Mikotoksinler hem insan hem de hayvan sağlığı için ciddi bir tehdit oluşturabilir

Mikotoksinler ile mücadelenin tarladan itibaren başlaması gerektiğinin altını çizen Trouw Nutrition Türkiye Kanatlı Teknik Müdürü Gülsüm Koyuncu, günümüzde rapor edilen 500’ün üzerinde mikotoksin olduğunu ifade ederek sözlerine şöyle devam etti; “Mikotoksinlerle kontamine gıdaların ve yemlerin tüketilmesi sonucu insan ve hayvanlarda meydana gelen sağlık problemlerine mikotoksikozis adı veriliyor. Mikotoksikozis problemleri temel olarak akut veya kronik karakterde seyredebiliyor. Akut karakterde, hayvanlar yüksek miktarda mikotoksini kısa sürede vücutlarına alabiliyor ve alınan mikotoksinin türüne bağlı olarak karaciğer, böbrek, dalak veya reprodüktif organlarda dejenerasyonlar, sindirim ve bağışıklık sisteminde olumsuz etkiler ve hatta ölüm vakaları gerçekleşebiliyor. Kronik vakalara ise daha sık rastlıyoruz. Uzun süreli olarak düşük dozlarda toksin içerikli yemle beslenen hayvanlarda yem tüketimi, canlı ağırlıkta azalma, performans kayıpları, nihai ürün kalitesinde bozulma ve bağışıklık sisteminin baskılanması sonucu enfeksiyonlara karşı direncin azalması şeklinde hayvan sağlığı ve ekonomik açıdan büyük önem taşıyan birtakım olumsuzluklarla karşılaşılabiliyor.”

 

“Mikotoksinler ile mücadelede entegre çözümler sunuyoruz”

Mikotoksinleri üretme kabiliyetinde olan küfler ile mücadele sonucunda yem güvenliği ve kalitesinin optimize edilerek mikotoksin kontaminasyonundaki artışın önlenebildiğine dikkat çeken Koyuncu, şu açıklamalarda bulundu; “Etkin küf kontaminasyonu mücadele yöntemleriyle ham maddelerin depolanması sırasında oluşabilen besinsel öğe kayıplarının da önüne geçilebiliyor.
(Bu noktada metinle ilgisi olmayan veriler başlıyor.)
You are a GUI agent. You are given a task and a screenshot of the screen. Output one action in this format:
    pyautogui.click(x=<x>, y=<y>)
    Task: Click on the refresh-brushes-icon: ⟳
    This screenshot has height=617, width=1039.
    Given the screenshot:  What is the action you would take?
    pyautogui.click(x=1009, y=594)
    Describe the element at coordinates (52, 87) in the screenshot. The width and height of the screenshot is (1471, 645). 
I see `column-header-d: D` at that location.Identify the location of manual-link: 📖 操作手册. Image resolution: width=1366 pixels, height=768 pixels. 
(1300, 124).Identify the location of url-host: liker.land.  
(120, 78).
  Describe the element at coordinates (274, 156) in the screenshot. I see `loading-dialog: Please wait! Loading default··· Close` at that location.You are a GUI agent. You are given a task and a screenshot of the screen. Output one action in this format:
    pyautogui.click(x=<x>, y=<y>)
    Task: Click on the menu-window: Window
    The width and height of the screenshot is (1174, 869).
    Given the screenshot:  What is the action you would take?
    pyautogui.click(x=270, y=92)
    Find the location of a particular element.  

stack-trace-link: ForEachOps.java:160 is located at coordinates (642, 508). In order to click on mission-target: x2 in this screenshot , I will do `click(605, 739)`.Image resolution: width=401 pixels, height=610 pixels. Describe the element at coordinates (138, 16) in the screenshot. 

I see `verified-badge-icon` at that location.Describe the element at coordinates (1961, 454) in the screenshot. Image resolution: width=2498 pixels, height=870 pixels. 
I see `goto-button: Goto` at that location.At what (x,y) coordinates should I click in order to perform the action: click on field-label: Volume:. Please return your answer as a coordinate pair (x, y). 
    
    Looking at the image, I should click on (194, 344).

Tek ve basit bir çözümü olmayan mikotoksin kontrolü entegre bir yaklaşım gerektiriyor ve burada risk yönetimi önem kazanıyor. Mikotoksin ve küfler ile mücadelede en önemli faktörlerin başında ham maddelerin doğru ve hızlı bir şekilde laboratuvar analizlerinin yapılarak var olan riskin tanımlanması geliyor. Hayvan sağlığı açısından kritik öneme sahip mikotoksinleri, sahamızda doğru bir şekilde ve dakikalar içinde analiz etmemize olanak sunan, bu sayede ham madde yönetimine de imkan tanıyan Mycomaster analiz cihazımız ile riski kısa sürede belirliyoruz. Misyonu geleceği beslemek olan firmamız Trouw Nutrition bünyesinde mikotoksinler ile mücadele yem güvenliği başlığı altında ele alınıyor. Bu kapsamda MasterLab laboratuvarımızda küf ve mikotoksin kontaminasyon miktarının belirlenmesinden kriterlerin uygunluğunun değerlendirilmesine, su aktivitesinden stres testi analizlerine kadar pek çok konuda hizmet sunuyoruz.”

 

Mycomaster ile yapılan analizler hız, kolaylık ve tasarruf sağlıyor

Mycomaster cihazı ile analizin hızlı olmasının yanı sıra uygulama kolaylığına sahip olduğunu ve kapsamlı bir laboratuvar gerektirmediğini vurgulayan Koyuncu, maliyetinin de diğer yöntemlere kıyasla önemli ölçüde daha düşük olduğunu belirterek sözlerine şöyle devam etti; “Dünya genelinde 35 farklı ülkedeki Mycomaster cihazlarımızdan sağlanan ve MasterLab laboratuvarımızda yapılan tüm mikotoksin analiz sonuçları global veri tabanımızda toplanıyor.  Nutriopt Mikotoksin Advisor ile bu veri tabanı, global olarak ve işletme özelinde tespit edilen mikotoksin kontaminasyon ve konsantrasyon oranlarının hayvan türlerine göre etkilerinin değerlendirilmesine olanak sağlıyor. Fylax ürün grubumuz ile ham madde ve yemlerde küf kontaminasyonu ile mücadelenin yanı sıra nem optimizasyonu ve yem fabrikası verimliliğinin geliştirilmesi gibi çoklu çözümler de sunuyoruz. Mikotoksinlerin neden olabileceği hasar ve kayıpların engellenmesinde kontrol stratejimiz kapsamında, TOXO ürün grubumuz zengin içeriği ile mikotoksin kontaminasyon ve konsantrasyonuna en uygun çözümleri sunuyor. Feed mill gap analizi ile de yem fabrikalarında ham maddeden nihai ürüne kadar tüm depolama ve üretim süreçlerinde ürün kalite standartlarını etkileyecek hususları tespit ediyoruz. Bu analiz ile HACCP kuralları doğrultusunda işletmelere özel bir yem güvenliği haritası oluşturmaya imkan tanıyarak bütüncül çözümler sunuyoruz.”